ヨハネによる福音書 第11章20~26節

辻中徹也

 

  • 友人のMが本を出版することになった。10年前、沖縄の伊江島に移り住み、反戦地主のリーダーである阿波根昌鴻氏のもとで暮らしてきた。彼が毎月、友人や知人に当てて書き綴った手紙などが出版される。彼は伊江島で出会ったこと、そして自分自身と向き合ってメッセージを発信しつづけた
  • 今朝の個所に「一粒の麦は、地に落ちて死ななければ、一粒のままである。だが、死ねば、多くの実を結ぶ」とある。イエスは十字架を引き受けて生き抜かれ、多くの者が永遠の命を与えられた。イエスと多くの人々に起こった真実が麦の命にたとえられる。
  • 伊江島と言う小さな島に神はMという麦をまかれたのだと思う。彼の生身を通した、血の通ったメッセージに私は生かされてきた。

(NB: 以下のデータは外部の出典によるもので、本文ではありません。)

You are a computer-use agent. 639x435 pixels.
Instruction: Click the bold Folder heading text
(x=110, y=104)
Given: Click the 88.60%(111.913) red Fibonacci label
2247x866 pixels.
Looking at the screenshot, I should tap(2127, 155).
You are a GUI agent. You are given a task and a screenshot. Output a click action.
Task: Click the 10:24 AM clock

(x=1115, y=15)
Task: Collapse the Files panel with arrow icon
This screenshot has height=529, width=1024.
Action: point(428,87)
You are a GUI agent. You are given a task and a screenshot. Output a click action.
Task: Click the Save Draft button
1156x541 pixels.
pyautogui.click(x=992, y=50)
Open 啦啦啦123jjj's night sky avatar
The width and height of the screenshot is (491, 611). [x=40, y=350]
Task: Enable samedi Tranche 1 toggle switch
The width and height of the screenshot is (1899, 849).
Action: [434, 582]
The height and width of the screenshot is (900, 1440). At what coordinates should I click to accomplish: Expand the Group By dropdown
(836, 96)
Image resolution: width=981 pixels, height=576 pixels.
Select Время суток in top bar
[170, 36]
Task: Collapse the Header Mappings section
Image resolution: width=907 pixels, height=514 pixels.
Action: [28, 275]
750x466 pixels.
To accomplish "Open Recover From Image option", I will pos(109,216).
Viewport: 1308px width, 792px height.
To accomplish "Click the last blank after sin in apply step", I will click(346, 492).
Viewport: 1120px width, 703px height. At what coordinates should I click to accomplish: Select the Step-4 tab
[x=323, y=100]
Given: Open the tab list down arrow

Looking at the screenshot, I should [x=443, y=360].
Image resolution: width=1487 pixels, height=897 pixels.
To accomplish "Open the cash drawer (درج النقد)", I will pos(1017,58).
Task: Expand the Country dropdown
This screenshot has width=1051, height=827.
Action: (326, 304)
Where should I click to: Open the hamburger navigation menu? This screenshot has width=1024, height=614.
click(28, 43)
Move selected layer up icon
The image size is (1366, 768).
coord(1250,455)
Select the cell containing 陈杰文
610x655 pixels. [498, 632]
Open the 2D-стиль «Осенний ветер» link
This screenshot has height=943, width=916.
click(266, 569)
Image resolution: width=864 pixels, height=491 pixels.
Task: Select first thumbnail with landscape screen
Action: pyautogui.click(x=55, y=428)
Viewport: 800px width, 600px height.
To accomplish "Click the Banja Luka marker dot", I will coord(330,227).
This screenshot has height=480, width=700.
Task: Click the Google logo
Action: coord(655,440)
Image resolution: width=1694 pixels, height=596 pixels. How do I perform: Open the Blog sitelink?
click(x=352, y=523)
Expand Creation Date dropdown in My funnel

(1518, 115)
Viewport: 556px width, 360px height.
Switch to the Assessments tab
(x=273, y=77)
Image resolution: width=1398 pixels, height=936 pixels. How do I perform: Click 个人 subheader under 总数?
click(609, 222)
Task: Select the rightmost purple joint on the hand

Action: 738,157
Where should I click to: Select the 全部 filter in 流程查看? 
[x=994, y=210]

多くの人々がそうだったと思う。考えてみれば、彼が伊江島に蒔かれた一粒の麦であるように、だれしもが神から与えられた持ち場で、一粒の麦として生きているのだと思う。
  • 私たちそれぞれが、一粒の麦である。一粒の麦として自分の持ち場を生きることが、互いを勇気付け、励ましあい、揺さぶりあい、互いを生かし合うネットワークを生む。
    私たちの教会がそのような群れへと招かれていることを覚えたい。一人ひとりが一粒の麦となる幸いへと招かれている。